In Waimānalo it has become an Increasing problem and quite terrifying to see so many helicopters…especially the commercial and military… flying not only above our Beach shoreline but also above our Homes!
When will we Resolve this issue?
Maybe ONLY after a Disaster?
Keep Our Communities Safe.

Me ke Aloha,

Kapua Medeiros
Waimānalo Resident
kapua40@gmail.com
808-489-1933

John Carse

Aloha,
If community engagement by the Hawaii Air Tour & Safety Task Force was more robust, these would be the questions I’d like answered:
Is it legal for State and Federal administrators to participate in an unregistered Political Action Committee’s lobbying efforts?
Whatever happened to the FAA’s new Hawaii Air Tour Operators Manual that was undergoing revisions? Will the new plan change the regulations enough to require an Environmental Impact Statement? When do we get to see this document that has been under in-house review seemingly forever?
The recently shut down Hawaii Helicopter Association’s complaint website stated that details of nuisance events are “logged into our noise complaint management system database to be reviewed, analyzed, mapped, and reported to HHA operators and pilots. This data will also be used to work collaboratively with communities throughout the State of Hawaii to perpetuate the enjoyment of its residents.” What did the mapping of this data reveal?
Are the over 52,000 yearly air tours currently allowed by Interim Operating Agreements with Hawai`i Volcanoes and Haleakala National Parks reasonable considering the Hawaii State Tourism Authority’s new push for lower impact tourism?
Last Saturday, October 16, 2021 at 3:30 p.m. a Paradise/Tropical Bell 407 flew over the homes of Kaimu at under 1000 feet heading away from the airport and into a bank of rainstorms predicted by the National Weather Service’s Aviation Forecast and easily visible on any doppler map. His ADS-
B Out transmitter was turned off. How can air tour operators possibly claim to be concerned with safety when they allow these blatant violations to continue?
Would task force members please make the time to answer these questions?
Sincerely, John Carse

Debra Laeha

My family has lived in Maunawili for over 20 years. Our once peaceful valley is now inundated by commercial tour helicopters that crisscross our home all day, every day. Prior to Covid, there was a tour helicopter overhead every 4-5 minutes. With the resurgence of tourism, these numbers have once again become unbearable.

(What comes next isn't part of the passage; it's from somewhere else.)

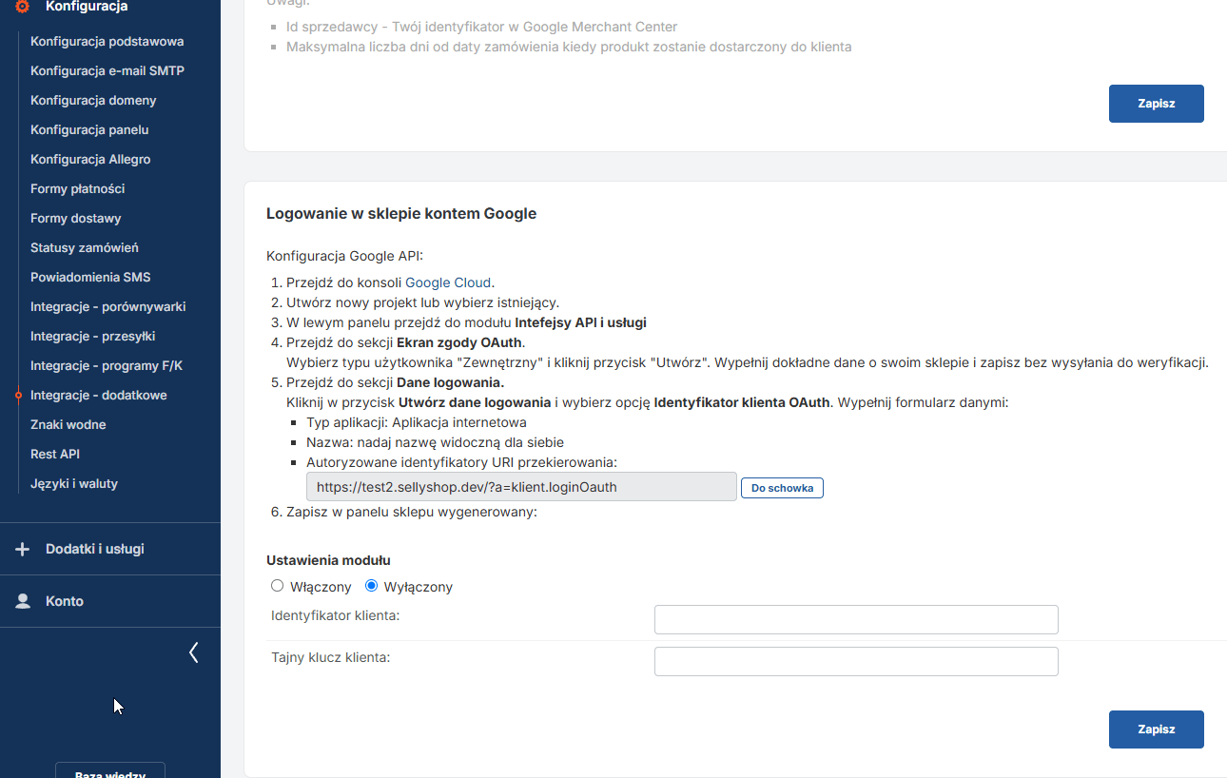Select the Włączony radio button
This screenshot has height=778, width=1227.
click(278, 586)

Tour helicopters fly over our community even on rainy, cloudy days, despite their lack of the equipment needed to navigate safely under these conditions. This lack of equipment is evidenced by the tragic tour helicopter crash that occurred under overcast conditions in Kailua Town in 2019 when the pilot, who was operating under only Visual Flight Rules, became disoriented by cloud cover. This is a huge safety concern for communities on the Windward side of the island where weather patterns are often unpredictable (which tour operators have openly stated).

Covid has opened our eyes to the blight the tour industry has been on our island, in our skies (from tour helicopters and small fixed-wing tour aircraft), and the harm it has had on communities throughout Oahu and across all islands. This is our opportunity to make a change. Other communities have been able to reign in the tour helicopter industry; we need to fight for the same. We need to do something now so that the health and welfare of our communities are once again valued over the tourist buck.